Lunedì, 30 Dicembre 2019 11:31

“Quando piove ho visto le rane”: Azzurra D’Agostino a Les Bouquinistes

La poetessa Azzurra D'Agostino nel corso dell'incontro a Les Bouquinistes (foto di Marta Meli) La poetessa Azzurra D'Agostino nel corso dell'incontro a Les Bouquinistes (foto di Marta Meli)

di Marta Meli

Pistoia – Le parole in divenire che, quando accostate tra loro passando per gli occhi, le orecchie e la memoria, tingono nuvole bianche di immagini.

Raffigurazioni di mondi, siano esse ferme o in movimento. Pensieri e parole convergono, domande si sollevano in poesia evocando visioni.

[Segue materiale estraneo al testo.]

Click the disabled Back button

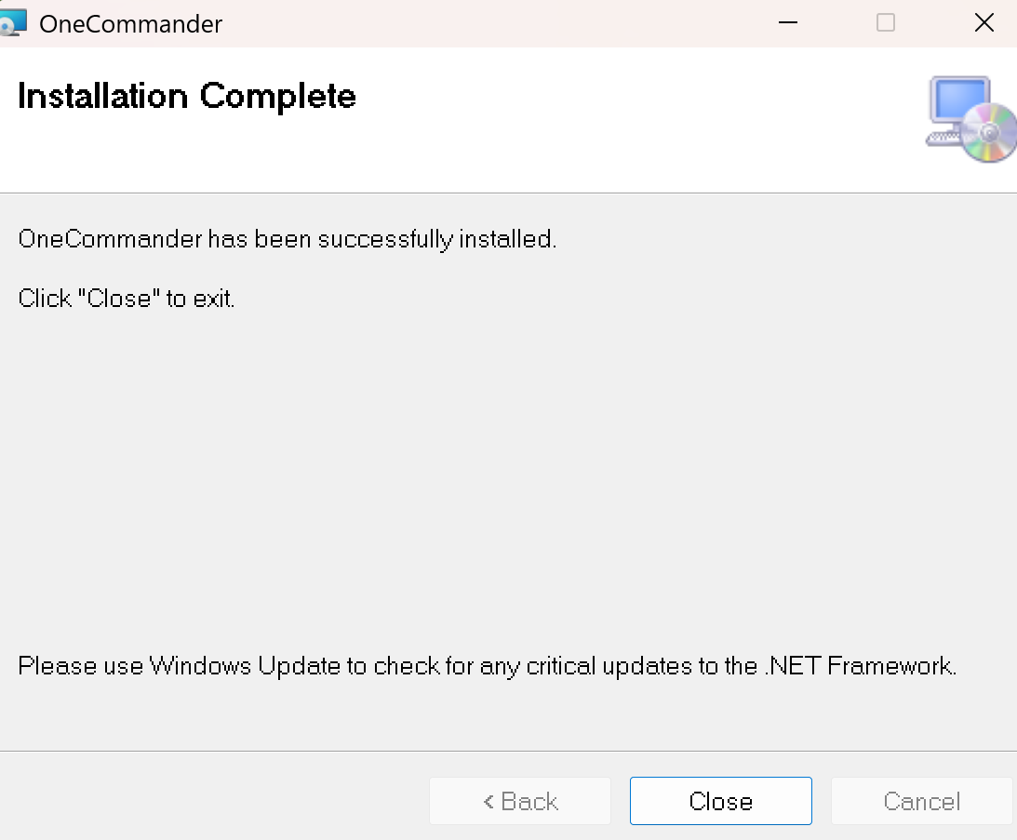520,801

È stata presentata ieri pomeriggio la nuova edizione del libro di poesie "Quando piove ho visto le rane" (Valigie Rosse, 2019) di Azzurra D’Agostino e con le illustrazioni di Giga alla libreria Les Bouquinistes.

All'incontro era presente, per dialogare con l’autrice, Alessio Casalini di Valigie Rosse. Inaugurando la nuova collana Panierini (dedicata alla scrittura per l’infanzia), Valigie Rosse ha deciso di ripubblicare questa raccolta di poesie (insignita del Premio Ciampi Valige Rosse nel 2015) arricchendola di una sezione di inediti, esaltando così la necessità di "conservare di conservare stupore nel nostro sguardo verso il mondo".

“Lo scontro con la poesia è un modo di interrogare il mondo e questo non ha età – ha detto la poetessa – ogni volta sento un rumore che credo di poter esplorare, comprendere e attenuare solo con la scrittura di poesie”.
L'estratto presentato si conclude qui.